- [Work order]
Your reply should hold only the lines from the records below where "computer" occurs.

[Data excerpts]
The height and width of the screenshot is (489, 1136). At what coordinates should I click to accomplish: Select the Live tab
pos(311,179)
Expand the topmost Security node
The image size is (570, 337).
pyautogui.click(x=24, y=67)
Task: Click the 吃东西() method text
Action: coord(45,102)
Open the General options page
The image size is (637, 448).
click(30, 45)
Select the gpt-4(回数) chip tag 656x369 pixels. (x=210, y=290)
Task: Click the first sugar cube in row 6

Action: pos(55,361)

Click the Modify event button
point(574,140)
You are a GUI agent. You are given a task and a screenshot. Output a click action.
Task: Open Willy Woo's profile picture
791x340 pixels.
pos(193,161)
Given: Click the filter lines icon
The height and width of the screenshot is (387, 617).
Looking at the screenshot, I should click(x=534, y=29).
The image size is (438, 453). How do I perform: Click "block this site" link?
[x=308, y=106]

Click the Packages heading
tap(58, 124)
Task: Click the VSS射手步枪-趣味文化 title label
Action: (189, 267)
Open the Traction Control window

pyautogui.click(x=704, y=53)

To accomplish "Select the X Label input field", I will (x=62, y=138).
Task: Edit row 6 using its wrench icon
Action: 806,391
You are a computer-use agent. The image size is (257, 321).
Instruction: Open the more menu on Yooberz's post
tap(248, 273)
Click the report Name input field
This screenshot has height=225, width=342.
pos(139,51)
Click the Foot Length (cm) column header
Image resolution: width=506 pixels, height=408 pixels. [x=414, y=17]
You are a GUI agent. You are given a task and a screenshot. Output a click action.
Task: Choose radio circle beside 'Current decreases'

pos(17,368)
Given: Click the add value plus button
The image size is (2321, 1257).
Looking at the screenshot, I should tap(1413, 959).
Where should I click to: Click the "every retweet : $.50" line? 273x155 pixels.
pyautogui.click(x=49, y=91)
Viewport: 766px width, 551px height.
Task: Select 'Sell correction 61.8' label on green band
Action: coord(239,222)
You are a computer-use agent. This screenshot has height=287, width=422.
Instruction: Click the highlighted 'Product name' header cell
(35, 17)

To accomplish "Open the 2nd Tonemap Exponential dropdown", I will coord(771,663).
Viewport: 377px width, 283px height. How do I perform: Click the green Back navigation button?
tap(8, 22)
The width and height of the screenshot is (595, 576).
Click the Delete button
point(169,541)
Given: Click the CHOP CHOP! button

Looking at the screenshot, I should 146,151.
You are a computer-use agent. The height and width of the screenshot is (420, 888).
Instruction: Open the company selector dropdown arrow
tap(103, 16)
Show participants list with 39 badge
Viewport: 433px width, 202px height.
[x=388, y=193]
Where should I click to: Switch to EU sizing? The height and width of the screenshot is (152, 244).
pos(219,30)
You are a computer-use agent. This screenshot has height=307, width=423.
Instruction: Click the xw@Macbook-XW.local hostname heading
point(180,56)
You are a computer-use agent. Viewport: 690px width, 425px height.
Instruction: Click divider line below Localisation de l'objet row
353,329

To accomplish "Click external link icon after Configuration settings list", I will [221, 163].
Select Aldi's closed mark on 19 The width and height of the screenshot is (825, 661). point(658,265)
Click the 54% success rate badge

- [Solution to this exercise]
You are a computer-use agent. The image size is (257, 321).
You are a computer-use agent. This screenshot has height=287, width=422.
You are a computer-use agent. The height and width of the screenshot is (420, 888).
You are a computer-use agent. This screenshot has height=307, width=423.
You are a computer-use agent. Viewport: 690px width, 425px height.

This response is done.